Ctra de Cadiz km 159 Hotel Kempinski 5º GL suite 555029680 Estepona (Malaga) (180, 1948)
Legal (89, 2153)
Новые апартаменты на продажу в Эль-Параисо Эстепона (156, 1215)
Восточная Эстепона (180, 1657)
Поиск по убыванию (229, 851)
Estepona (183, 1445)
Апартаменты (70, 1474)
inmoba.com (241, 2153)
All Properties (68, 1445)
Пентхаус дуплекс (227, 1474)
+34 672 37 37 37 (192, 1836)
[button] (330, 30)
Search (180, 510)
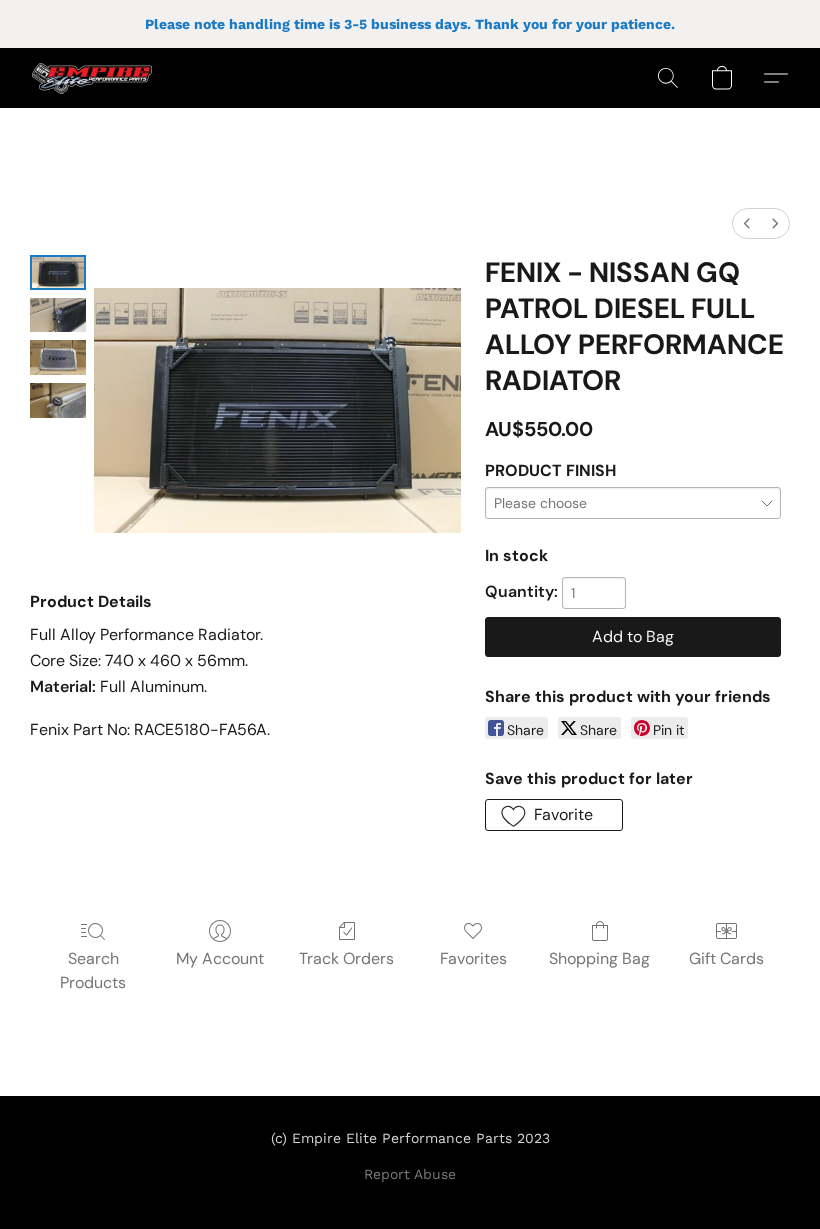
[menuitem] (747, 223)
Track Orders (346, 958)
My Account (220, 958)
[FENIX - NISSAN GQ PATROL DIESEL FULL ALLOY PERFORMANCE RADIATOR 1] (58, 315)
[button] (92, 78)
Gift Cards (726, 958)
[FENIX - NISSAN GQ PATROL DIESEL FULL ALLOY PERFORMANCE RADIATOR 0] (58, 272)
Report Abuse (410, 1174)
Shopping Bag (599, 958)
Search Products (93, 970)
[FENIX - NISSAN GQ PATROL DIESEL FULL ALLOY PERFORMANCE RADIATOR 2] (58, 357)
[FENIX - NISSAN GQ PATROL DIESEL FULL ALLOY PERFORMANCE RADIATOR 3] (58, 400)
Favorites (473, 958)
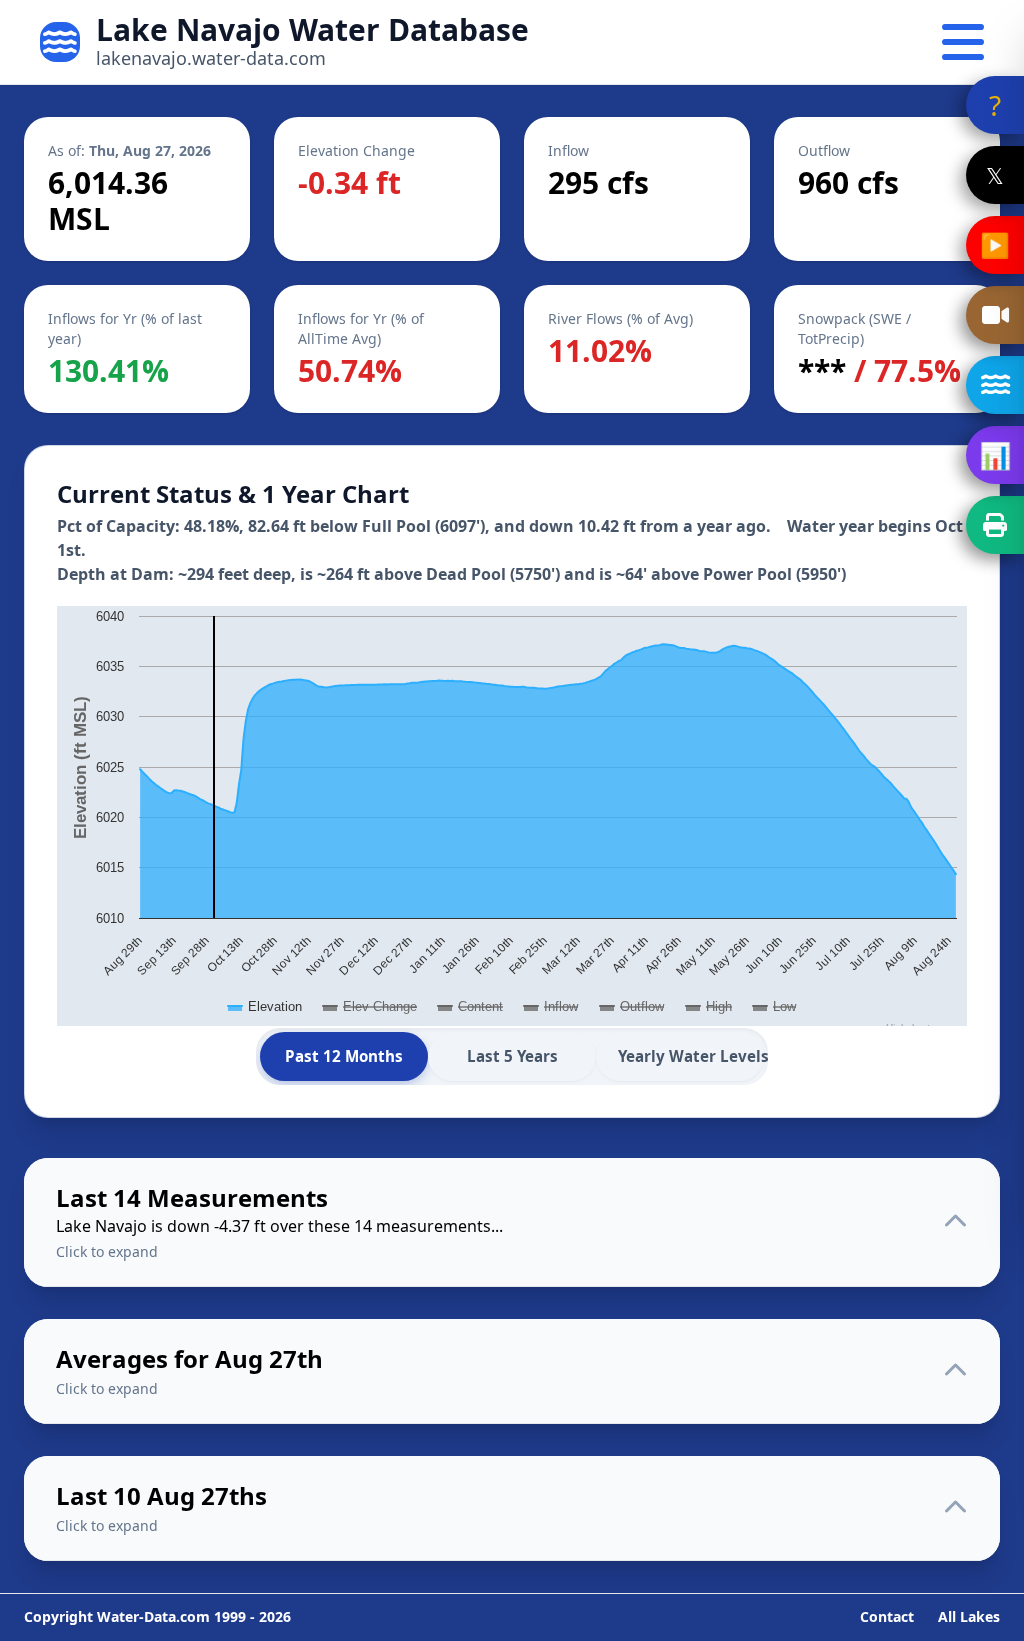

----------

* About this task *
Give again, word for word, only the lines from the one with "Gift Cards (726, 958)" through the last line of the entries, both included; no pictures go in the copy.

* Answer to this exercise *
Gift Cards (726, 958)
[FENIX - NISSAN GQ PATROL DIESEL FULL ALLOY PERFORMANCE RADIATOR 0] (58, 272)
Report Abuse (410, 1174)
Shopping Bag (599, 958)
Search Products (93, 970)
[FENIX - NISSAN GQ PATROL DIESEL FULL ALLOY PERFORMANCE RADIATOR 2] (58, 357)
[FENIX - NISSAN GQ PATROL DIESEL FULL ALLOY PERFORMANCE RADIATOR 3] (58, 400)
Favorites (473, 958)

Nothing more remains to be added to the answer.